Masatoshi koshiba biography of mahatma gandhi These are said to be Gandhi's last words after he was shot. People rioted in retaliation. He was imprisoned many times and for many years in both South Africa and India. Retrieved 10 AugustNeutrinos thus developed a reputation as being undetectable.
In the s Koshiba, drawing on the work done by Raymond Davis Jr, constructed an underground neutrino detector in a zinc mine in Japan. Called Kamiokande II, it was an enormous water tank surrounded by electronic detectors to sense flashes of light produced when neutrinos interacted with atomic nuclei in water molecules.

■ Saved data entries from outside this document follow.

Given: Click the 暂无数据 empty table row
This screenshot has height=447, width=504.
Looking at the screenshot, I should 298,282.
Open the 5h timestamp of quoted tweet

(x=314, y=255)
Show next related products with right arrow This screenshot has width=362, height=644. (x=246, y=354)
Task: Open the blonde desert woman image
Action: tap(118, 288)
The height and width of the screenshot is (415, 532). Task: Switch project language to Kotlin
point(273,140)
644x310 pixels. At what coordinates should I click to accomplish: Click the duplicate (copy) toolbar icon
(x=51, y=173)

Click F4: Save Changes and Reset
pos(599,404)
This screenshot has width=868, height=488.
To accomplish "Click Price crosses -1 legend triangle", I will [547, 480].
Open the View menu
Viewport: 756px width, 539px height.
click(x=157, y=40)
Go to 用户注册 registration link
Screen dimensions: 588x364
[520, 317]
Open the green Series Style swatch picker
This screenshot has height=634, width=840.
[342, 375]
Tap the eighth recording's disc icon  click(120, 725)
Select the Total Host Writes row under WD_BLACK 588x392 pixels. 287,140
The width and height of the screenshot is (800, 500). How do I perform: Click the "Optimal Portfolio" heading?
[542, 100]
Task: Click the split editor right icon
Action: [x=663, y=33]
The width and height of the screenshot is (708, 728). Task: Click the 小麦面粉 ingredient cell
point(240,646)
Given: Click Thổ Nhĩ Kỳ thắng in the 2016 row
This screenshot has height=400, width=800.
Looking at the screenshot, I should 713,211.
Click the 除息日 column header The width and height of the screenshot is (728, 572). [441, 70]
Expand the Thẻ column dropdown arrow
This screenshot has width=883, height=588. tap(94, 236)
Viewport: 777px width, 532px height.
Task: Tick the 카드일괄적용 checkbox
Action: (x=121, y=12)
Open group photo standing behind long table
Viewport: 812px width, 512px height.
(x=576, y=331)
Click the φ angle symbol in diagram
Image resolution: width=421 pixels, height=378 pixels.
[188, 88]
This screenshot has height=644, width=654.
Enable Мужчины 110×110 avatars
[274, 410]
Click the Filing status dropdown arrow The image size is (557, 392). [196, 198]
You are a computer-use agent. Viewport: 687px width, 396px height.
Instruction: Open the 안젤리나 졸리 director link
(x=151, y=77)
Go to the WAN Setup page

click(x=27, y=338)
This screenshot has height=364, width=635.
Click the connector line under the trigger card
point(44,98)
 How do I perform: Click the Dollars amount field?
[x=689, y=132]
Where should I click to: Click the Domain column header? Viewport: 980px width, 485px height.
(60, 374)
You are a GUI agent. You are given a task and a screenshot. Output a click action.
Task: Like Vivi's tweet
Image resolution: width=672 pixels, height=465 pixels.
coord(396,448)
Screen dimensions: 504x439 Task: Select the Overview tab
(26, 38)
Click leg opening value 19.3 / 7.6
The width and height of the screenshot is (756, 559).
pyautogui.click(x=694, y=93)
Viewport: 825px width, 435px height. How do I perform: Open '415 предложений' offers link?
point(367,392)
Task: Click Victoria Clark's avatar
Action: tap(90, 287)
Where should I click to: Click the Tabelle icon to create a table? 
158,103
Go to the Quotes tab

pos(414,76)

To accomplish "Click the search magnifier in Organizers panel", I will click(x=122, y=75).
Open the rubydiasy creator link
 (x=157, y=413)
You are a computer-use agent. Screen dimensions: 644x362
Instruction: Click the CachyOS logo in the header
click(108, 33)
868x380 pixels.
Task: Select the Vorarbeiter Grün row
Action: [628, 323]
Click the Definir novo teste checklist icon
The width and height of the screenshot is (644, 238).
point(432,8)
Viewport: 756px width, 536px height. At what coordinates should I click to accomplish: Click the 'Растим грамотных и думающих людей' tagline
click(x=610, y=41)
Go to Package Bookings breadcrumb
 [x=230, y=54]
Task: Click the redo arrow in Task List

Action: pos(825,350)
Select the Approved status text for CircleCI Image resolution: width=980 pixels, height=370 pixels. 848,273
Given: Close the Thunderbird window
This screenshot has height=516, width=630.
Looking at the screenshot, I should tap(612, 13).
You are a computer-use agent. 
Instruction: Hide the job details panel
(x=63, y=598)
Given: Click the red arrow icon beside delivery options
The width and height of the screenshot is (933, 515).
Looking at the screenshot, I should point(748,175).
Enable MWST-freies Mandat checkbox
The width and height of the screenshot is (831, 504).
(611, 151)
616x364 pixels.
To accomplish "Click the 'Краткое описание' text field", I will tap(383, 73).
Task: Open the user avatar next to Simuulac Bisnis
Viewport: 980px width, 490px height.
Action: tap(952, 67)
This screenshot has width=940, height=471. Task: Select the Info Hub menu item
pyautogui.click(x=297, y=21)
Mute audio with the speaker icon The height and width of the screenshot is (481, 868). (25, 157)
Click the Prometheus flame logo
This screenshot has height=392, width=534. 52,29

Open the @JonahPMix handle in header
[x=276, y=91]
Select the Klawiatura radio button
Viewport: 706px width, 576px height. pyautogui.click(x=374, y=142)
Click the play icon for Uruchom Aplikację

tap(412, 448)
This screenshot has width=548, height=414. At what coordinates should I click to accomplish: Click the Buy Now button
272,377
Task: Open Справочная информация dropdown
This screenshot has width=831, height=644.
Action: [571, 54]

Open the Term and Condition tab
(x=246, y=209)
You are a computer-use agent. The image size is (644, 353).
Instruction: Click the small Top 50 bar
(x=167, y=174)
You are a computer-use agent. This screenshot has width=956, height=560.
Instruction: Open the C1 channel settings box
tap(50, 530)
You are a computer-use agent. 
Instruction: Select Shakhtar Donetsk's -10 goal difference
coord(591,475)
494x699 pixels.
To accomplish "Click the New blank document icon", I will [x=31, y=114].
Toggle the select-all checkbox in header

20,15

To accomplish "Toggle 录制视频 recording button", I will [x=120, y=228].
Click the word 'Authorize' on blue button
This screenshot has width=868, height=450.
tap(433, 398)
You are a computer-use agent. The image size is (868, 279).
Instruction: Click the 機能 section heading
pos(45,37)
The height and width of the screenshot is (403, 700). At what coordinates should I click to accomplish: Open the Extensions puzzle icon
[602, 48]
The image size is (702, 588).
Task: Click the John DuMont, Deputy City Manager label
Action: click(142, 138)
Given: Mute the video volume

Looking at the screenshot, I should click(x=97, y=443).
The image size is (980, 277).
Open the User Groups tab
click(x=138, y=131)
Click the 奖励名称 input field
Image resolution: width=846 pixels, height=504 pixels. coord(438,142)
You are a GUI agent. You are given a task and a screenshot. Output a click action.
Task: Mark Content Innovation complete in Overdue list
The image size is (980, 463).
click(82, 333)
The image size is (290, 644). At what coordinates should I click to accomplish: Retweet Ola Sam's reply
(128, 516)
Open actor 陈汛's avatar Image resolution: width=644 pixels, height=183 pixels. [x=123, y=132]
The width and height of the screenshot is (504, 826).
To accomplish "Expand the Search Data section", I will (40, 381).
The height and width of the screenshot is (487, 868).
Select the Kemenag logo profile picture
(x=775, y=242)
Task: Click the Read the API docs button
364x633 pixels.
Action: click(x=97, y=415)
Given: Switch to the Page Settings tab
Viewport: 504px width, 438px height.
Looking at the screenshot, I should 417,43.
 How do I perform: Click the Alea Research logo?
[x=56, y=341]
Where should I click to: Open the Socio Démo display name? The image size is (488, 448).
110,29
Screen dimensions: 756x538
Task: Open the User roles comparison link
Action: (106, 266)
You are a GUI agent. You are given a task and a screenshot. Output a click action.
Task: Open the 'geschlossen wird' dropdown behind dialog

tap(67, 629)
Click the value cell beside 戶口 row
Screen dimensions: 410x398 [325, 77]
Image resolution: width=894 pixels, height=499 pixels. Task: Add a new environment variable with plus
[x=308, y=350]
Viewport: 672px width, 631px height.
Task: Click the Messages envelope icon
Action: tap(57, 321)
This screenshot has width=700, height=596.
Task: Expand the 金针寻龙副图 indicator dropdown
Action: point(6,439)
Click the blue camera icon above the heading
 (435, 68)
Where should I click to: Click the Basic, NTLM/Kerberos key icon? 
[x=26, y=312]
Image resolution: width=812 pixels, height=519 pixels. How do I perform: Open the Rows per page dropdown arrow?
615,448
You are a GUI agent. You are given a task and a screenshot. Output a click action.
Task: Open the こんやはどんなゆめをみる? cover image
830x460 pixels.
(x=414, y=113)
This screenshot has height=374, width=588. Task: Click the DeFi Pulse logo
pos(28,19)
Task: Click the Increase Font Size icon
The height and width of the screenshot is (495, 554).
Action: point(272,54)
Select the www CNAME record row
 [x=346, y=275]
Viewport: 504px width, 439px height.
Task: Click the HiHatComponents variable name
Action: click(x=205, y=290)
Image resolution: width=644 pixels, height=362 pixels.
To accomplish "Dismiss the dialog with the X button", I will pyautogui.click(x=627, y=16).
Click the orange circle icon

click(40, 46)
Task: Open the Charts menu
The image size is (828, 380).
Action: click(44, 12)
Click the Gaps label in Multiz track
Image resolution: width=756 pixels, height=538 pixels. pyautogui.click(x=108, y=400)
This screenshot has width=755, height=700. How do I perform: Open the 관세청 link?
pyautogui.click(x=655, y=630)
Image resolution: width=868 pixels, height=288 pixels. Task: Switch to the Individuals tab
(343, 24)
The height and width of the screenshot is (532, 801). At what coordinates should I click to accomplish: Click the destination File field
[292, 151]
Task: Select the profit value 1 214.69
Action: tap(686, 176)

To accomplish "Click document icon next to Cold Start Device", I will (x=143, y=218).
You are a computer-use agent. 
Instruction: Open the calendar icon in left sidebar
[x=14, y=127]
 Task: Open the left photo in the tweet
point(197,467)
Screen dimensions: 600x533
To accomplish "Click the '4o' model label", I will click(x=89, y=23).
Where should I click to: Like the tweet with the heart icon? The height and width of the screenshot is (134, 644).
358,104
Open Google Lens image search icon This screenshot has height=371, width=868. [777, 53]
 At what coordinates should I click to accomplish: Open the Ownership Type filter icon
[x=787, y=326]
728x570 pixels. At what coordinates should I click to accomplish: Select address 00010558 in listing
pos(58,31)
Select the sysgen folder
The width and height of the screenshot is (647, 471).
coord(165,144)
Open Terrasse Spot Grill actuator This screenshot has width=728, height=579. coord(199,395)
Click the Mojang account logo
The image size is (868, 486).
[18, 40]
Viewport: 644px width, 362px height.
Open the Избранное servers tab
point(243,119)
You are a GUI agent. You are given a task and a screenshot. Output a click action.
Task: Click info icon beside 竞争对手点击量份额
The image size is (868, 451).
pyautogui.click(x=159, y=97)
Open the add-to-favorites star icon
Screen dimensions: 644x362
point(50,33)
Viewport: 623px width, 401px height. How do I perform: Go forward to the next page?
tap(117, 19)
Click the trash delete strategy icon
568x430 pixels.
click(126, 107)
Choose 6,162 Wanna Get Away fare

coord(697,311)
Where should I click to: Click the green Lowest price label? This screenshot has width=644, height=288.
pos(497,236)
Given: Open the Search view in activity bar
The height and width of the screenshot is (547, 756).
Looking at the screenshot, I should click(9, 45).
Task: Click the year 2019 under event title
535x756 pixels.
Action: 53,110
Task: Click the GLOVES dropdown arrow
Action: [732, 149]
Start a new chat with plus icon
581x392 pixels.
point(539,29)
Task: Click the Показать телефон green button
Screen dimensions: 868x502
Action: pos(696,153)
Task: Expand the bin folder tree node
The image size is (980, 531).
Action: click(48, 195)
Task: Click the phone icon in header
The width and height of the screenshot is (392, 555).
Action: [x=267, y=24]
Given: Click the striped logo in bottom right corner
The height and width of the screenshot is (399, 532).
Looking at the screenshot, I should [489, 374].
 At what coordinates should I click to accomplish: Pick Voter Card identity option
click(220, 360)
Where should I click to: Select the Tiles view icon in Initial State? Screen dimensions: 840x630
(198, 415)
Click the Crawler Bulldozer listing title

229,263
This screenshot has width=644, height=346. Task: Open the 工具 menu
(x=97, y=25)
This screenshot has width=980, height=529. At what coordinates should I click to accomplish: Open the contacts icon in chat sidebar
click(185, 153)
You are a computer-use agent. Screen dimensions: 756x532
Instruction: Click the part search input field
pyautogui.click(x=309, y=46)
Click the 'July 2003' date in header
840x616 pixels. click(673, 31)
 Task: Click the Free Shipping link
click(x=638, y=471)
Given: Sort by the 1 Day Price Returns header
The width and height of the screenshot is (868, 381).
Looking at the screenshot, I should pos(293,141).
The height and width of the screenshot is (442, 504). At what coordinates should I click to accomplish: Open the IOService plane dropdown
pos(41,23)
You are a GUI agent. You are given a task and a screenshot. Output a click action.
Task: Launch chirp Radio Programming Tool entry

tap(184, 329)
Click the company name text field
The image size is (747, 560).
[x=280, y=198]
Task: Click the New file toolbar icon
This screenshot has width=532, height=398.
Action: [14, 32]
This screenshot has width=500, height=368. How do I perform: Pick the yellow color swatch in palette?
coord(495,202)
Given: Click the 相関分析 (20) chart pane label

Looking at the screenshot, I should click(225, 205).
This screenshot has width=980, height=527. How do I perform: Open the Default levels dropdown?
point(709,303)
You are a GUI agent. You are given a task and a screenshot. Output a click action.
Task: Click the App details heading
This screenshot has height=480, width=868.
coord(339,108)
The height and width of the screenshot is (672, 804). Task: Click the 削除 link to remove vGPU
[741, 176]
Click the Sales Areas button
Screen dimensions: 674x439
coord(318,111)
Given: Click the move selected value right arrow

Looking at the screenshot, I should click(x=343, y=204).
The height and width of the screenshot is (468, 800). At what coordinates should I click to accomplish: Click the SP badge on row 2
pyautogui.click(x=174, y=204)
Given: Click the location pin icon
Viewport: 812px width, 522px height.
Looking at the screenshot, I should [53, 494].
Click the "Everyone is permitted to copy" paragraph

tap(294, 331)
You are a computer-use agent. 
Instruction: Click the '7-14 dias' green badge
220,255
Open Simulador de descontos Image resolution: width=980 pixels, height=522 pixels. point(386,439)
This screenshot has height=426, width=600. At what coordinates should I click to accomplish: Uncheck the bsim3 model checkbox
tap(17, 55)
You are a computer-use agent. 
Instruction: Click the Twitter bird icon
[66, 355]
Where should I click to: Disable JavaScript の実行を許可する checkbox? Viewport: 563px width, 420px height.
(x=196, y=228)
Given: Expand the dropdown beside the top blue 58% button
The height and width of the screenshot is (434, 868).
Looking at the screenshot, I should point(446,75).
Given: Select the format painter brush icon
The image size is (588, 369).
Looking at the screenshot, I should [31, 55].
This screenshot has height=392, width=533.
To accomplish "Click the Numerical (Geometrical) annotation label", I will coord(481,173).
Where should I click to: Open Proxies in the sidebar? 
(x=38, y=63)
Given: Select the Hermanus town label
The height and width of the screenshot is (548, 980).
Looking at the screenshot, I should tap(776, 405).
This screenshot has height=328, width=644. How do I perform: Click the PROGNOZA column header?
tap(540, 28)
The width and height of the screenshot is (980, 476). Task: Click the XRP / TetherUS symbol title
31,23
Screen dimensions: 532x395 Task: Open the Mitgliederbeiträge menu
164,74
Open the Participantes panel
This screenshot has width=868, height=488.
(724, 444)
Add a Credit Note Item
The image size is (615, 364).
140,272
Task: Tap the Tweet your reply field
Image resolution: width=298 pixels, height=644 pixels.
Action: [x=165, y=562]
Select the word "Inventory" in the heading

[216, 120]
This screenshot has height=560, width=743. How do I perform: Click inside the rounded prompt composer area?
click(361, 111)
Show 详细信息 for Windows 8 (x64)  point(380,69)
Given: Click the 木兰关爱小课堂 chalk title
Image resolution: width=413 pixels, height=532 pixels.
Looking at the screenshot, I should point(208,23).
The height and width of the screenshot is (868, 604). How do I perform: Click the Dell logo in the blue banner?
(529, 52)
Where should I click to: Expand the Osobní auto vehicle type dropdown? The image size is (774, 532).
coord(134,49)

Koshiba was able to confirm Davis's results—that the Sun produces neutrinos and that fewer neutrinos were found than had been expected (a deficit that became known as the solar neutrino problem). In Kamiokande also detected neutrinos from a supernova explosion outside the Milky Way. After building a larger, more sensitive detector named Super-Kamiokande, which became operational in , Koshiba found strong evidence for what scientists had already suspected—that neutrinos, of which three types are known, change from one type into another in flight.
Prof.
Koshiba is a member of the Board of Sponsors of The Bulletin of the Atomic Scientists[1].